Based on studies on the impact of paperwork and procedural barriers in Medicaid, the Kaiser Family Foundation estimates that 5 to 15 percent of beneficiaries who are meeting the requirements or should qualify for an exemption will lose coverage due to Medicaid work requirements. That’s a large group.  Over 60 percent of Medicaid beneficiaries under age 65 who don’t qualify for disability benefits are working (though not all are able to find enough hours each month to satisfy work requirements, as discussed below). Another 32 percent are in fair or poor health, taking care of family members, or in school — factors that would likely qualify them for an exemption.

States will face an array of challenges to implement and administer work requirements, and beneficiaries will have to understand complex rules and jump through hoops to stay covered. For example, beneficiaries who are working or engaged in other qualifying activities will have to understand which activities qualify, how to document their hours, and how many hours they must complete (which varies in some states based on how long someone has been enrolled in Medicaid). And they must report compliance according to the state’s rules, often on a tight deadline. In Arkansas, which began phasing in its work requirement in June, only 445 of the 8,000 beneficiaries required to report their compliance with the new rules — less than 6 percent — successfully logged their hours that month.

Beneficiaries who should qualify for exemptions to work requirements will face a separate set of challenges, beginning with understanding the criteria. For example, all states must exempt enrollees who are “medically frail,” but how states interpret this and similar terms such as “serious and complex medical condition” may be hard for beneficiaries to understand. They’ll also have to get documentation to prove they’re exempt, sometimes report sensitive health information to state caseworkers (regarding a substance use disorder, for example), and submit documentation in accordance with state rules.

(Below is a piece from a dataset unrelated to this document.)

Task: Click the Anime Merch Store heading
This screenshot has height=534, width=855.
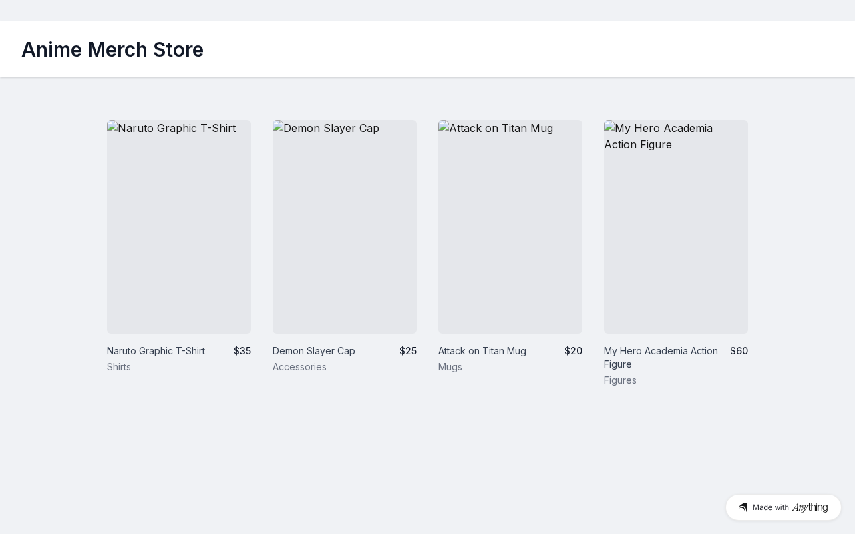Action: point(112,49)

Certain vulnerable groups are particularly ill-equipped to cope with more red tape. That’s partly why, in other federal programs with work requirements, people with physical disabilities, mental health needs, and substance use disorders are disproportionately likely to lose benefits even though many should qualify for exemptions.

Coverage losses also will occur due to state errors. Notably, Kentucky and Arkansas, two states with new waivers, have struggled to implement other major policy and systems changes in their Medicaid programs, causing tens of thousands of people to lose coverage.

In addition to losing coverage due to red tape, many working people will lose coverage because they can’t work the required number of hours every month. Most Medicaid beneficiaries work in unstable jobs in which hours fluctuate and illnesses, family emergencies, child care or transportation challenges can cost people their jobs. Lacking sick leave, a working mother could lose her job if she or her child becomes ill.  With a work requirement, she could also lose her health coverage.

Nearly half of low-income working people who could face Medicaid work requirements could lose coverage under an 80-hour per-month standard (as most states are proposing), according to estimates from the Center on Budget and Policy Priorities, where I work. Even among those working at least 1,000 hours per year, or 80 hours a month on average, 25 percent would fall short at least one month a year.

We have better ways to help people find steady work, including high-quality job training, child care, affordable transportation, and a decent minimum wage. None of those policies would cause people with disabilities and serious health needs and working people to lose coverage. For example, a promising Montana program focuses on reducing barriers to work rather than creating new bureaucracy to track enrollees’ employment and exemption information. States should pursue those policies, not take health coverage away from those who need it most.